Sepanjang tahun lalu, KPAI bersama mitranya melakukan pengawasan di 19 daerah dengan anak yang dilacurkan terdapat di 31,6 persen lokus. Ai mencatat, sebanyak 75 persen daerah mengalami peningkatan untuk anak yang dilacurkan dan pemulung anak.

"Semua pihak harus bergandengan tangan karena dampak keterlibatan anak dalam BPTA dapat merusak dan menghambat tumbuh kembang anak, serta anak rentan menjadi korban perdagangan manusia," tegasnya.

2. Tantangan perlindungan anak di dunia siber semakin tinggi

KPAI: Rekrutmen Perdagangan Anak Banyak Dilakukan Secara Online IDN Times / Yohanes Yuwono A

Sementara itu, Komisioner KPAI Margaret Aliyatul Maimunah menuturkan, selama pandemik COVID-19, tantangan perlindungan anak di dunia siber meningkat. Hal itu tak lepas dari pembatasan kegiatan fisik mencegah penularan virus corona.

"Pembatasan kegiatan fisik anak dalam aktivitas sehari-hari berkonsekuensi pada peningkatan kegiatan anak di dunia digital," ujar Margaret.

Ia mengatakan, sebanyak 79 persen anak tidak memiliki aturan penggunaan gawai. Kemudian, 34,8 persen anak bermain gawai mulai 2-5 jam perhari dan sebanyak 25,4 persen anak bermain gawai lebih dari 5 jam per hari, di luar untuk pembelajaran.

"Anak dan orang tua perlu mendapatkan literasi digital yang meliputi pemahaman dan penyadaran tentang pornografi, konten negatif, dan kejahatan siber agar anak tidak menjadi korban kejahatan di dunia maya," ujarnya.

KPAI pun telah mengajak beberapa platform media sosial untuk bersama-sama memperhatikan perlindungan anak. Koordinasi dilakukan di antaranya dengan Facebook, Instagram, TikTok, dan Google.

3. Perlindungan untuk anak penyandang masalah kesejahteraan sosial

KPAI: Rekrutmen Perdagangan Anak Banyak Dilakukan Secara Online Ilustrasi Ondel-Ondel (IDN Times/Lia Hutasoit)

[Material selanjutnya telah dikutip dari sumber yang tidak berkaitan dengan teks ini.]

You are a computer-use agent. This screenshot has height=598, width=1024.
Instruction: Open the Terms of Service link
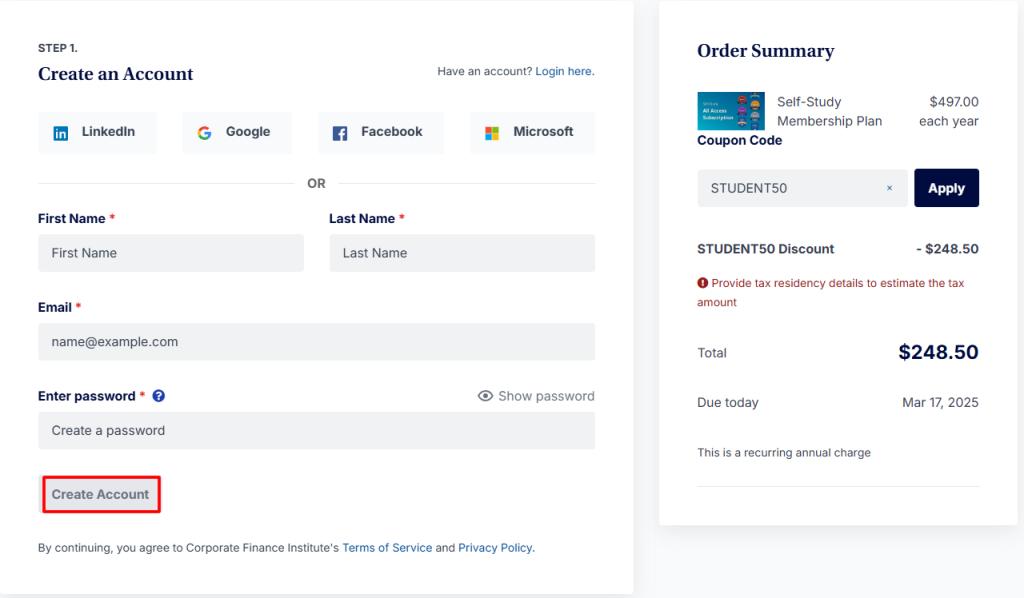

Selama tahun 2020, Ai Maryati menambahkan, KPAI juga berkonsentrasi pada perlindungan anak penyandang masalah kesejahteraan sosial. Di antaranya anak terlantar dari keluarga miskin, anak jalanan, anak penyandang disabilitas, pada anak yang tinggal di panti asuhan, hingga anak korban konflik sosial.

"Perubahan bentuk kegiatan anak jalanan menjadi anak ondel, anak silver'dan anak gerobak di Ibu Kota perlu diantisipasi. Kegiatan anak seperti itu termasuk dalam PMKS, sehingga instansi terkait dapat melakukan penanganan sebagaimana kondisi anak PMKS," kata Ai.

KPAI berharap pemerintah daerah memberikan perhatian untuk mewujudkan program bebas anak jalanan. Menurutnya, salah satu upaya yang bisa dilakukan yakni memperkuat Lembaga Program Kesejahteraan Sosial Anak (LPKSA) dan sarana pendukungnya.

"Sedangkan pada anak korban konflik sosial, diperlukan pemenuhan kebutuhan dasarnya seperti pemenuhan makanan bergizi, kesehatan, dan pendidikan," tegas Ai.